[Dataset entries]
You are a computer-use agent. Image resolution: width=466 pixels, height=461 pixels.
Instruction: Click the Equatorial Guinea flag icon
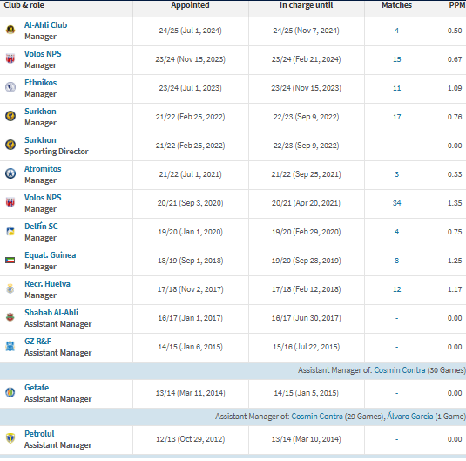10,261
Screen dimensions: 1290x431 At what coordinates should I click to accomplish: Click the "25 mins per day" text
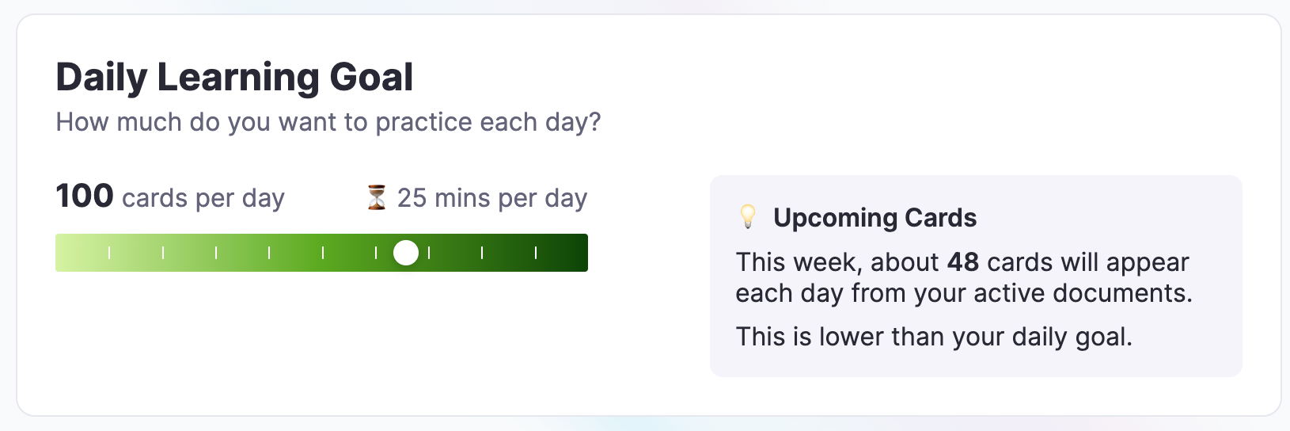[x=491, y=197]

**DIRECTIONS**
Give back only the lines from the one that carries "Instruction: Click the" through the final line above, both included. Drop all pictures.

**ANSWER**
Instruction: Click the Equatorial Guinea flag icon
10,261
Screen dimensions: 1290x431 At what coordinates should I click to accomplish: Click the "25 mins per day" text
[x=491, y=197]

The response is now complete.